Hurricane Wilma and what you need to know

I live in Puebla, a small city 100 miles south of Mexico City, where fortunately hurricanes don't really count as a believable threat. We have been through earthquakes, volcanic eruptions and corrupt politicians. Our last mayor stole the fountain that beautified the city square and installed it in his back yard. Puebla has its fair share of troubles, but unfortunately, so does the rest of Mexico.

I am writing this today because many people do not realize the extent of Hurricane Wilma. The storm - just as colossal in size and strength as the fearful Katrina - left a path of destruction and tragedy as it passed by the shore of the Riviera Maya and Cancun. Over 65,000 people were evacuated around the country and to other locations in Central America. Many of these individuals were evacuated to shelters with poor conditions - similar to the Astrodome in New Orleans.

Although media coverage has been relatively scarce, it is easy to imagine the situation of the aftermath of the storm. Just like New Orleans after Katrina, but multiply the chaos. The government of Quintana Roo (the state where Cancun is located) decided to evacuate the tourists first, taking them to more comfortable housing locations. Then the government started addressing the real issue: the people who live and make a living in and around the Yucatan Peninsula.

When tourists go to Cancun and the Riviera Maya, they tend to stay in their awesomely huge hotels. I can't blame them. Had it not been for my father's insistence to drive to Cancun from Puebla, I would have gladly hopped on a plane and then the shuttle taking me to my conveniently placed hotel. The 17 hour drive that seemed excruciatingly long and unnecessary at the time, today means a lot more.
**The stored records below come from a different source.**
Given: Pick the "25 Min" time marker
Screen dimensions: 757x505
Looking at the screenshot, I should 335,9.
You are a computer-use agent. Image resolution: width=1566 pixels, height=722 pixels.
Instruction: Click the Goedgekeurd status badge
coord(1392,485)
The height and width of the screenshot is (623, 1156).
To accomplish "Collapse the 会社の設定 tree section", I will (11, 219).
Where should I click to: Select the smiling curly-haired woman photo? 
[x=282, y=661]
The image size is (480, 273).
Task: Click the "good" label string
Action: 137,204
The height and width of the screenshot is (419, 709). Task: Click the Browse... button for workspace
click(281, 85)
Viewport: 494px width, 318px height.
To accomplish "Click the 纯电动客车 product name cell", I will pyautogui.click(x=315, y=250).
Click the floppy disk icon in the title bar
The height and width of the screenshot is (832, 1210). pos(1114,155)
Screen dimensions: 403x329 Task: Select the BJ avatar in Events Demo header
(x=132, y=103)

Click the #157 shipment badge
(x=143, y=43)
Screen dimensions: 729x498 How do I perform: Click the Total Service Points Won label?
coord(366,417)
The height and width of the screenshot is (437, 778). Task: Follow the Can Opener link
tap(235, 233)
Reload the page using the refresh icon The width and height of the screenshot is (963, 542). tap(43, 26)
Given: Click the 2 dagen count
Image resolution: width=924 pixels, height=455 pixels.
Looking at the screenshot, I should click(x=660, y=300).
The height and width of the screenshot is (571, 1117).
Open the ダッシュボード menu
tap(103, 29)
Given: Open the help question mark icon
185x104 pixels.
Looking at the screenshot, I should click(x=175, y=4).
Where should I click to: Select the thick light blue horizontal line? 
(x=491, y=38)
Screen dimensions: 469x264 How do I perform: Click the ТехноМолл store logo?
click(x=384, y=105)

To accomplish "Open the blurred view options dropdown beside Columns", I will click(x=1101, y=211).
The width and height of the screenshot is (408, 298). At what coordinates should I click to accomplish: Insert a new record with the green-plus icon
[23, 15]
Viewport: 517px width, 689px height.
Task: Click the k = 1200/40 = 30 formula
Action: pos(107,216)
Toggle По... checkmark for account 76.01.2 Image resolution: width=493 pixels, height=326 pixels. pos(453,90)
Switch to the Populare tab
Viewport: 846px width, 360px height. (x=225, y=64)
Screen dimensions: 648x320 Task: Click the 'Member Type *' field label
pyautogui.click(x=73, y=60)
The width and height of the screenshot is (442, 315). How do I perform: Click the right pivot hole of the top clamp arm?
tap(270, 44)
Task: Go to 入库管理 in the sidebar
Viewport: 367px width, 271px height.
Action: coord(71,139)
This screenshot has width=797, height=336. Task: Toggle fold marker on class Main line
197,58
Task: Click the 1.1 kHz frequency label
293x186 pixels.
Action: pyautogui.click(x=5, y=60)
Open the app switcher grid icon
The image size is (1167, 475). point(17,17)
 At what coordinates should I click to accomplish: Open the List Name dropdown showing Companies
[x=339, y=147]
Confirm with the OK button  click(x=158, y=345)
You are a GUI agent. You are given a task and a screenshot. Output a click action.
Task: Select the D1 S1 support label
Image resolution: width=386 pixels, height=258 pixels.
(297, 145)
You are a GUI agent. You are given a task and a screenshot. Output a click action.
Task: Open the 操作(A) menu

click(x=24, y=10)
We drove past small and seemingly insignificant towns that all looked the same. In between the major touristy towns of Merida, Tulum, Playa del Carmen and even Cancun, lay hundreds of forgotten villages of 20 to 30 people who live in fragile homes lined up in one street.

When my family and I drove past these places 3 years ago, it seemed these little secluded towns were one of the only vestiges of the true Mexico. When you stopped to buy fruit or whatever they were selling there, they all spoke native languages and sometimes wore their traditional dress. To me, that was quite impressive and made me kind of glad to be driving down to Cancun. I thought I was getting to see a lot more significant things than the average tourist in Cancun. What I did not think, however, is how fragile and exposed they were to storms.

I have looked through all sorts of newspapers - Mexican, American, and even European - and not one has reported on how these small towns are doing after the storm, or even if their citizens have been evacuated. Yes, they all go on about how the 2,000 American citizens are sound and well. They also make a point of saying that the hotel owners are safe and have been successfully relocated. But not one of them talks about the native people whose homes are probably gone by now.

My family has housed four misplaced people from the hurricane for the last week.

They have been told not to come back for at least a month, as there is no electricity or water where they live. The government hasn't helped them out, but luckily they have the resources to find alternatives. They found their escape in Puebla. Unfortunately, they are the lucky few. The people I saw while driving to Cancun probably didn't have the same luck.

I still wonder if those small towns even made it through the storm. Unfortunately, I won't be going down to Cancun any time soon. But if you do, just drive around for a while and take a look at the real Mexico. Not everything in Mexico involves Se?±? Frog's and wet T-shirt contests. Take my word for it.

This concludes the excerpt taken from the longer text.